Tuesday, April 22, 2014

HAPPY EARTH DAY FROM RANDALL'S ISLAND

A good time was had by all on Randall's Island today, where four students from the Urban Nature Club planted blueberry bushes in the island's freshwater wetlands. Students were chosen by lottery and I'm so sorry that I couldn't take the whole club. I wish I had a bus rather than a car that seats five. (We do have a trip coming up to a farm at the Brooklyn Navy Yard and I hope everyone will come....details to follow.)

Digging in the deep!
One hundred blueberry plants, the "Elizabeth" variety, were planted by various groups, including ours, which planted six blueberry plants in all.

Kaseng and Julian with one of their plants

Maddy and Sarah with their first planting
 Randall's Island is in the East River, between Manhattan and Queens. Together with Ward's Island, to which it is attached, it encompasses about 500 acres. During the nineteenth century, the island was an institutional island, with an insane asylum, infectious disease hospitals, and a potter's field (or cemetery for the poor or unclaimed bodies. Today, it is a hodgepodge with a fire training academy, sports fields and facilities, nature, parkland, a homeless shelter and water treatment plant.

We found lots of worms, pill bugs and snails

Julian and Kaseng watch the snail crawl
on some invasive phragmites

Sarah holds the fattest worm found

Click here to see the book on Amazon

If you want to learn more about Randall's Island, or any of the other islands in New York City, check out the aptly named "The Other Islands of New York City," by Ms. Seitz and her husband, Stuart Miller.

4 comments:

Tasfiya Kashem said...

Hope you guys had fun, Ms. Seitz. :) I can't wait for the Brooklyn Grange trip. Anyways, about the house sparrows mating, I was right. They chose a tree in my yard to build the nest. The couple work together, and yesterday, the two came back to the tree together with some nesting materials. I'm still thinking of names for them. Also, yesterday I heard a hooo hoooo when I was playing outside in my backyard. My brother heard it too, and I'm certain it was an owl!
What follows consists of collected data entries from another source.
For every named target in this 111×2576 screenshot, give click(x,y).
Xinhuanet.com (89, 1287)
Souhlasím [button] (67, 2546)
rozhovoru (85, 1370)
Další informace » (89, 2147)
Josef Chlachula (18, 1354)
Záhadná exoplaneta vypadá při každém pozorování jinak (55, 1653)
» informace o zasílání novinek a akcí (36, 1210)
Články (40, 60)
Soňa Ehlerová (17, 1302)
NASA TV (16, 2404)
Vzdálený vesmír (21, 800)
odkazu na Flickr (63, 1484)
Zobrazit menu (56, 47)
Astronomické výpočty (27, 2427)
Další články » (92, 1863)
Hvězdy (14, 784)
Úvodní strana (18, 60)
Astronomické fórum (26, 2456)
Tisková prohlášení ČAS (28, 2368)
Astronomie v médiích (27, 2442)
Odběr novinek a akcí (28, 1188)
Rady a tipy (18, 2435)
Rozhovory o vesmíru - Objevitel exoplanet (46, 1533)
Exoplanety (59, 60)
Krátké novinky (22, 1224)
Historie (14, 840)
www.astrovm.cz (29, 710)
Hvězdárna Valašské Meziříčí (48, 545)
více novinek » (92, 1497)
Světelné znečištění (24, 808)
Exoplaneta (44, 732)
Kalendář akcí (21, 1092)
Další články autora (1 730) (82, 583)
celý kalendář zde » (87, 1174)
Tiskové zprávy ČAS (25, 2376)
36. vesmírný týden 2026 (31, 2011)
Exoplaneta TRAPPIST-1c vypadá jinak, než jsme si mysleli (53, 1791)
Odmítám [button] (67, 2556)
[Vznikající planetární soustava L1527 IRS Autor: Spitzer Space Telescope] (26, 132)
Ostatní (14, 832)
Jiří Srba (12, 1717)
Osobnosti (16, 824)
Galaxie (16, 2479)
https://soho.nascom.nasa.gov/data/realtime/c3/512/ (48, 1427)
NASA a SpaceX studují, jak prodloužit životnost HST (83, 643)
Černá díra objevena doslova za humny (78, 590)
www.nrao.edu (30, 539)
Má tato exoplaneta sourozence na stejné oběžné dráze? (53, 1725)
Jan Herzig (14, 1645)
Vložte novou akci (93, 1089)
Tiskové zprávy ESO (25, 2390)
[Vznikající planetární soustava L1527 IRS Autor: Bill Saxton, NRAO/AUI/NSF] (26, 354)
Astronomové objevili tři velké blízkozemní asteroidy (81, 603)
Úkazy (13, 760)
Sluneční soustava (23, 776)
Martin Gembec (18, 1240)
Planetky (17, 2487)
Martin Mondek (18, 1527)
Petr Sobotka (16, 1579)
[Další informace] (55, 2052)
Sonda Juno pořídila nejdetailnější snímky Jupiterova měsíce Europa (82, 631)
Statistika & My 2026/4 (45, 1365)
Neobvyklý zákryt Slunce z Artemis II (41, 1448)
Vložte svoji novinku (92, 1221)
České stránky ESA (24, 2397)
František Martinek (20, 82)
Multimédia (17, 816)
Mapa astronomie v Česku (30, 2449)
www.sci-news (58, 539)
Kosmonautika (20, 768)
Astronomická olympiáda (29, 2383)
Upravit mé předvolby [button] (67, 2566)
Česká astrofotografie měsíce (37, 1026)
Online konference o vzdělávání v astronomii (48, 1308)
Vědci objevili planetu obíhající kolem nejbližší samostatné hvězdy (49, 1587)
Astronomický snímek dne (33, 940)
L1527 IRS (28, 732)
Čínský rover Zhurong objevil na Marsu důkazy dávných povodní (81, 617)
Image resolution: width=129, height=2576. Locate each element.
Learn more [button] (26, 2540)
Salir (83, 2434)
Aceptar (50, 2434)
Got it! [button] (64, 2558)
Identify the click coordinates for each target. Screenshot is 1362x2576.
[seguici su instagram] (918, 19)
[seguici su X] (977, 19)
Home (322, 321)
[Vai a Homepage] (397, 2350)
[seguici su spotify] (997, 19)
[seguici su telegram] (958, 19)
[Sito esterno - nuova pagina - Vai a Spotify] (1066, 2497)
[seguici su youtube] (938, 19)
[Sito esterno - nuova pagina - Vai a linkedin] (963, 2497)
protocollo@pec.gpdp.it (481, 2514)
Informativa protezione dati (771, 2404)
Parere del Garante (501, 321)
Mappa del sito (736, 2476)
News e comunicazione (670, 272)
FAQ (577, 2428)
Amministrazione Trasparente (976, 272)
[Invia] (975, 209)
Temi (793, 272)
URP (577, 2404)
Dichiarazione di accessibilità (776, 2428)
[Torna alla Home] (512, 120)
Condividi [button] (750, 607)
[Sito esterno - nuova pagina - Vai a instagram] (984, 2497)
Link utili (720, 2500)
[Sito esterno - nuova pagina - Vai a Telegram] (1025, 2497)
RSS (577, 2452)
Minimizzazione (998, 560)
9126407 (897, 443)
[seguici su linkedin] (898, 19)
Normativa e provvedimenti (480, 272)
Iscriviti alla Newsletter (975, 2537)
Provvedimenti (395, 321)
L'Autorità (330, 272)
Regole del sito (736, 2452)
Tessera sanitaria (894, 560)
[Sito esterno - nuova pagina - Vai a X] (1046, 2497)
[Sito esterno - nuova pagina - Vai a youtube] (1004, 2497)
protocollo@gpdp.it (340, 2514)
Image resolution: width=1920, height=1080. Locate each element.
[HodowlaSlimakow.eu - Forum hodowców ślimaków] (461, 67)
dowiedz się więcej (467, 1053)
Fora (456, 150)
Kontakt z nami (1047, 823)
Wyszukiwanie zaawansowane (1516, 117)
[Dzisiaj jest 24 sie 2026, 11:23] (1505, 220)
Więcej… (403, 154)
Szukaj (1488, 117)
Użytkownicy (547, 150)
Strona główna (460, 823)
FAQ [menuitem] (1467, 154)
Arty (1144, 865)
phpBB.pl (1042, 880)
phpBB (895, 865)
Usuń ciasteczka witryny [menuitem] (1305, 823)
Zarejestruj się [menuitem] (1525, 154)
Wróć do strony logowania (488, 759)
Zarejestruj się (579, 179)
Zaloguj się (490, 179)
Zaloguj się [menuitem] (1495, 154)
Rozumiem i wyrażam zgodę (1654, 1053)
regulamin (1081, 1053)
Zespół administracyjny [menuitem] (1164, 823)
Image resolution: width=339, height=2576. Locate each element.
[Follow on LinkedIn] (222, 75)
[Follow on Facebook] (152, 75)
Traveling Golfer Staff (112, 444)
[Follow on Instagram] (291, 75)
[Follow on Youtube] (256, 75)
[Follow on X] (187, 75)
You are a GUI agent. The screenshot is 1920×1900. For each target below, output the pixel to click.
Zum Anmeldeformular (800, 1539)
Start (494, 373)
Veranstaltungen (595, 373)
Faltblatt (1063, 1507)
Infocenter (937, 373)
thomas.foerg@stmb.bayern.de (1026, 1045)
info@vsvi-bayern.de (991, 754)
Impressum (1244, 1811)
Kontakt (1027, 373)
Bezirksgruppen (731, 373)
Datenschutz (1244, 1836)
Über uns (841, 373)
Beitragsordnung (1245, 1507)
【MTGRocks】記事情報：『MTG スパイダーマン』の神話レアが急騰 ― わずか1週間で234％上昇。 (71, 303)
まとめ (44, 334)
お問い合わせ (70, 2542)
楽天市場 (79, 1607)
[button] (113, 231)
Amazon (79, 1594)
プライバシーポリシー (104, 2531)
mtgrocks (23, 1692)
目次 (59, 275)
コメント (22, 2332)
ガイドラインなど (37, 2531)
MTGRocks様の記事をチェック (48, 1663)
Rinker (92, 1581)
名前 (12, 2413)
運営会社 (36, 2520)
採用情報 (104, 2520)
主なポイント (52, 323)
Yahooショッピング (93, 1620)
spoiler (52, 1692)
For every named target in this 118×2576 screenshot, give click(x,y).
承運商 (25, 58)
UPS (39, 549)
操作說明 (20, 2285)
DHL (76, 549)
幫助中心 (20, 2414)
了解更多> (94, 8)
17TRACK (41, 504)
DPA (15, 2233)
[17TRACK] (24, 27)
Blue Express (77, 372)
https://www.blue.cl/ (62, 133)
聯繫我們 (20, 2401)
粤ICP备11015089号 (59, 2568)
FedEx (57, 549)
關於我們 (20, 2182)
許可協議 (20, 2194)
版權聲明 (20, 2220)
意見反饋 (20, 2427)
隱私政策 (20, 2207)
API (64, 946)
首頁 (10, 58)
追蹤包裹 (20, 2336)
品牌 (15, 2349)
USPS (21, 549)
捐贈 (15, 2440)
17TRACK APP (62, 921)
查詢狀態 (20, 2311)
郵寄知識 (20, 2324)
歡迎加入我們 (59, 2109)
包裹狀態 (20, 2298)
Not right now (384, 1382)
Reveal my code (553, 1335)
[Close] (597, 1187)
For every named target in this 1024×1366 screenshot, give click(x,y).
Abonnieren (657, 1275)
It wasn't in my yard or anything, but I just heard it. Could it be a Great Horned Owl? Or even a Snowy Owl?? Are there still snowy owls in Brooklyn? I'm working on a drawing I started yesterday. It's called a Gelly Roll, I think. That's what a YouTube video said it was. It takes a LONG time to draw, and I hope it looks good when I'm finished. Oh yeah, and I can't print the Daily Tweeter, because our printer is out of ink, so I might email it to you, and put it on a USB drive for Ms. Friedman to see. It has a little 'comedy skit' in it. Well, see you on Friday! Bye! :)

P.S. What sort of parrots did you see at the bird sanctuary you went to in Florida?

Ms. Seitz said...

Tasfiya: I think what you heard is a mourning dove. There really aren't owls flying around Brooklyn. Sometimes a few are sited in Prospect Park. But the mourning dove call is a Whoo-whoo. Go to the Cornell sight to hear it.

Tasfiya Kashem said...

Ohhhh, I think you're right. It does sound like a mourning dove now that I think about it. Today, after telling us how to read food labels, Sanjida and I started reading the ones on the bag of chips she brought. It had saturated fat, and 0% vitamins. No vitamins at all! There was more of the bad stuff than good stuff in the chips bag. :( Oh yeah, by the way, the time is coming closer for the red tailed hawk eggs to hatch! Can't wait to see the nestlings hatch! Well, see you on Wednesday!:)

Tasfiya Kashem said...

UPDATE: Red Tailed Hawk Egg number one hatched this morning!!!!